Features Hub

Unmasking Adversarial AI with Pin-Yu Chen

Fri 21 Jun 2019 | Pin-Yu Chen

Machine learning researchers are not solely concerned with improving the accuracy of models. They want to know how they can be corrupted and undermined – a research agenda that warrants more attention. Techerati spoke to an IBM researcher at the heart of it

It’s no exaggeration to say that artificial intelligence (AI) has been the most transformative technology this side of the millennium. Although it has its origins in the 1950s, techniques developed in the last few years in machine learning, and its offshoots neural networks and natural language processing, have produced remarkable results that would have been unthinkable to those early researchers.

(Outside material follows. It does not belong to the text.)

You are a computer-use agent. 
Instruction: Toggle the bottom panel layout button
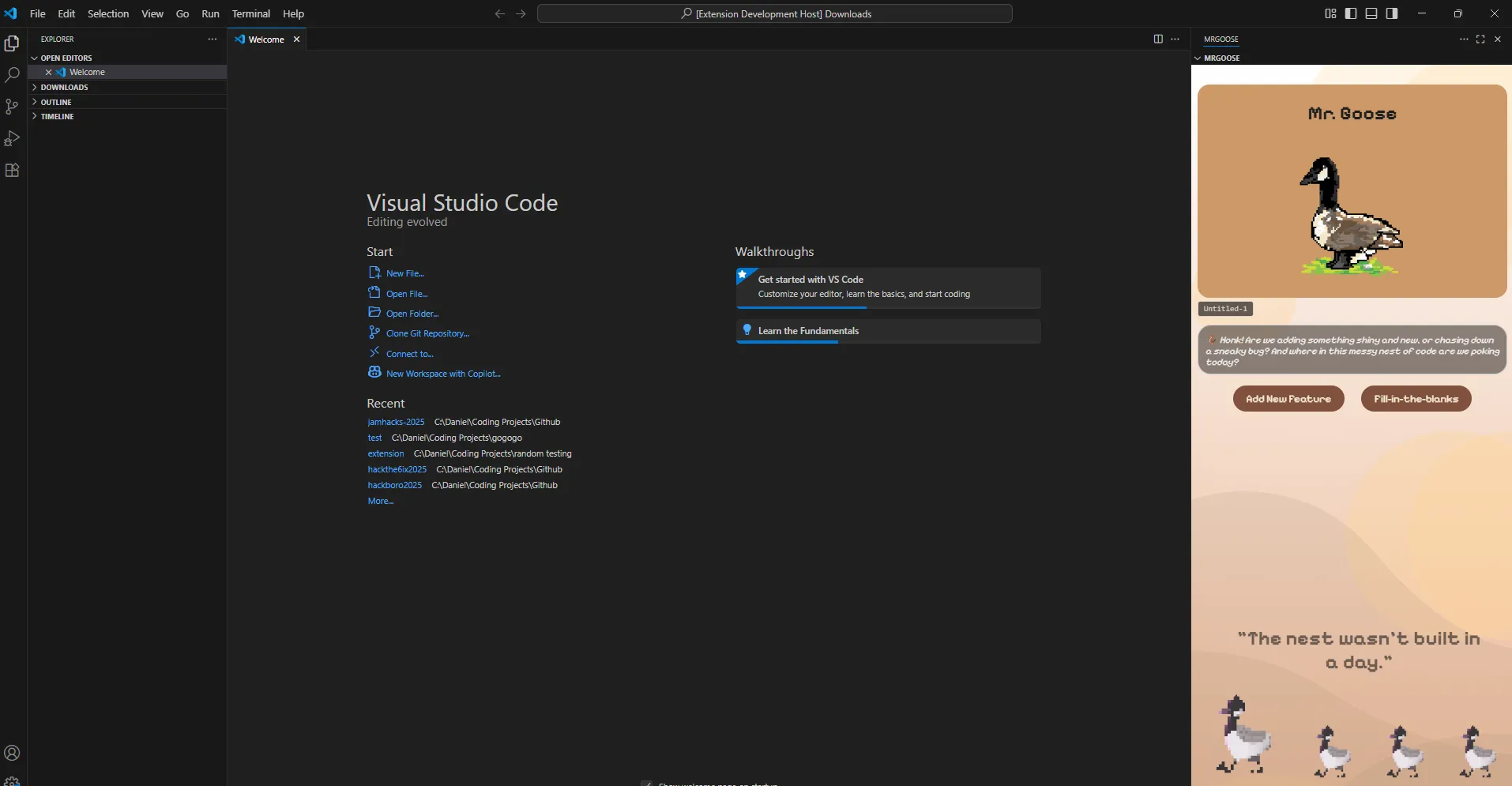pyautogui.click(x=1371, y=13)
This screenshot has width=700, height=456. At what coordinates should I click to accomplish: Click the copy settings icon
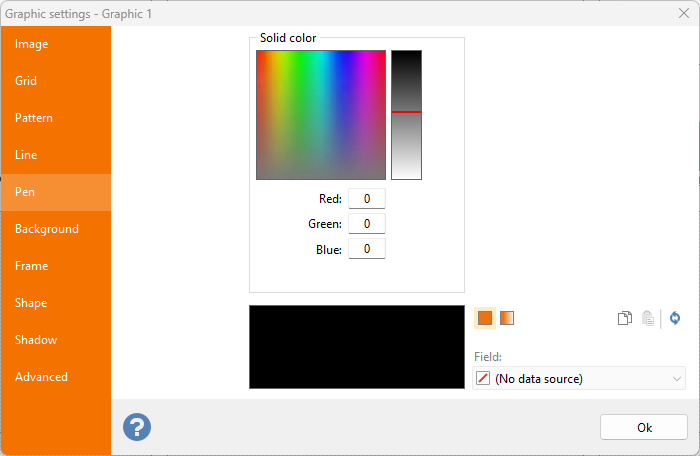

Today, AI surrounds us. We can now interact with retailers and other organisations via convincing chatbots, instantly translate most languages into our native tongue, and make smart investment decisions with a few taps of an app. But as AI encroaches further into our lives, and we allow it to drive our cars, decide our recruitment decisions, or predict crime, the technology community and society at large are rightly insisting that autonomous systems are not just intelligent, but trustworthy.

Trustworthy AI

It is largely agreed that AI trustworthiness involves satisfying four conditions: fairness, transparency, explainability (and thus accountability) and robustness. To understand these conditions, just think of a political body, a comparison that gets to the nub of the debate surrounding autonomy, sovereignty and legitimacy.

We can think of a trustworthy AI as a legitimate government. We want governments to heed the concerns of all of the citizens over which it presides and pass equitable laws (fairness), we want to know how it arrives at laws that affect us (transparency), laws that ought to be intelligible to us (explainability), and we want to ensure governments are resilient to the intrusion of nefarious or incompetent actors who might encourage the production of dangerous or counterproductive laws (robustness).

Since as early as 2016, the IBM Thomas J. Watson Research Center has investigated ways to bring trust to AI, so that the users who rely on it; humans; organisations and countries, can trust the decisions made on the basis of its models. To that end, Big Blue churns out papers, hosts annual conferences and releases evaluative software that enables users to gauge the trustworthiness of their AI systems, and develop more trustworthy ones. They are by no means alone in this effort, as society is gradually waking up to the implications of an increasingly automated world.

Pin-Yu Chen is a research member of the Trusted AI Group & MIT-IBM AI Lab at the IBM Watson Research Center, who primarily focuses on the robustness of AI in neural networks and is one of the field’s most prolific researchers. Speaking to Techerati, Chen explained the state of AI robustness research, and navigated us through the field’s most pressing research questions.

Neural Networks

Neural networks have come to dominate AI. They are essentially very large networks containing millions of parameters. If you flood them with an ocean of raw data, such as images with labels representing the tasks you want it to learn (e.g. which face belongs to who) and anchor the data to classifiers (this face belongs to Bob), neural networks transform into an end-to-learn learning system as if by magic. Neural networks are used not just to recognise images but speech, text and symbols, famously enabling self-driving cars to comprehend the array of visual objects through which they navigate.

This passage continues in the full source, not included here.